Introduction
During the outbreak of Middle East respiratory syndrome in South Korea in 2015, there was a striking decrease in low-acuity disease presentations (45.2%) to emergency departments (EDs). In addition, a lesser but notable decrease in visits due to stroke (16.6%) and myocardial infarction (14%) occurred.1 Similar declines in admissions of non-vascular illnesses, stroke and cardiovascular disease have also been observed in EDs during the recent COVID-19 pandemic.2 The number of cardiac catheterisation laboratory ST-segment elevation myocardial infarction activations decreased by 38% in the USA and 40% in Spain as the pandemic spread.3 4 There was also a reported decline in the number of strokes in Piacenza, a city of 280 000 inhabitants and an important epicentre of the disease in Northern Italy, with monthly admissions decreasing from an average of 51 cases to only 6 over a 5-week period.5 Two larger studies from China and Spain also reported an estimated 25% decrease in patients who had a stroke presenting to EDs during the peak weeks of the pandemic.6 7 Moreover, two recent reports from the USA and Brazil report a decrease in transient ischaemic attacks (TIAs) and minor strokes during the pandemic.8 9
Although the decrease in minor ailments and trauma-related ED visits may be due to a fear of exposure to the virus, the reasons behind the significant drops in visits due to major acute cardiovascular and cerebrovascular events remain unclear.
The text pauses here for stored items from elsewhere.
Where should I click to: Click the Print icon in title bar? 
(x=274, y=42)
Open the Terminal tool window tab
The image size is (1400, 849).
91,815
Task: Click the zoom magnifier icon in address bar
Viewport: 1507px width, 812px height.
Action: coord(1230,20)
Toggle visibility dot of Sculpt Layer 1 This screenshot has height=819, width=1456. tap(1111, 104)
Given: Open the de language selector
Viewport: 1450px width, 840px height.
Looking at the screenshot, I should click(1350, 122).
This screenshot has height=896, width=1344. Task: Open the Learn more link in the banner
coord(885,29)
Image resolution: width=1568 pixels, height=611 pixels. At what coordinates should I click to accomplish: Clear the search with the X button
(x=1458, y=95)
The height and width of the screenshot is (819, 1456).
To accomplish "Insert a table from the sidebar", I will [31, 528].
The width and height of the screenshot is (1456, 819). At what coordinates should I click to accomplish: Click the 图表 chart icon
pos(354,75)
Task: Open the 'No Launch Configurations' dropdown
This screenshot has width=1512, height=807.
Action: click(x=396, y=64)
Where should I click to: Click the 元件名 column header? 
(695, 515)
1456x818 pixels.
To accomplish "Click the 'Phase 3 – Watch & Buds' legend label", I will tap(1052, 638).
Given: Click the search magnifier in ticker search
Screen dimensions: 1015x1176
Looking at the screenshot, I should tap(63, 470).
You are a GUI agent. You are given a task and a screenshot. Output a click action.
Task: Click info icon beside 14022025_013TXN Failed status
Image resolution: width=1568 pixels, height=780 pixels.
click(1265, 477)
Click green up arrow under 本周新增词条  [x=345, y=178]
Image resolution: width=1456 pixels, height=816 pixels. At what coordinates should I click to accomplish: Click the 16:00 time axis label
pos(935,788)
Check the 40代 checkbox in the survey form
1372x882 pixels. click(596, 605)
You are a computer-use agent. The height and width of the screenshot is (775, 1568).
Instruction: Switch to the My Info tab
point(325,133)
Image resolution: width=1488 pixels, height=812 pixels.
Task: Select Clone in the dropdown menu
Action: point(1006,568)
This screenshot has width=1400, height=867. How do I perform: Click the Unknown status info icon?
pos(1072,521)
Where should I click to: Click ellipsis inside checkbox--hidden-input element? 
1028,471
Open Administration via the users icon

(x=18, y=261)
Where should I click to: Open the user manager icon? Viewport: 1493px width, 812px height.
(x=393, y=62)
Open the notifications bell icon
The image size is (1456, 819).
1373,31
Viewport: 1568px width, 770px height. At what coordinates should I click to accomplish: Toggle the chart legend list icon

Paradoxically, recent reports are beginning to highlight an association between COVID-19 and a heightened coagulation state, resulting in an increased risk of severe stroke in younger patients.10
Prospective hospital-based or community registries are critical when studying the effects of pandemics on the rates of admissions due to vascular diseases.11 Registries may also provide important insights pertaining to time-sensitive healthcare delivery metrics, such as door-to-intervention times, and shed light on treatment delays real time, as was recently observed in the treatment of myocardial infarctions in Hong Kong.12 Similarly, concerns over delays in time-sensitive management of ischaemic stroke during the COVID-19 pandemic continue to increase.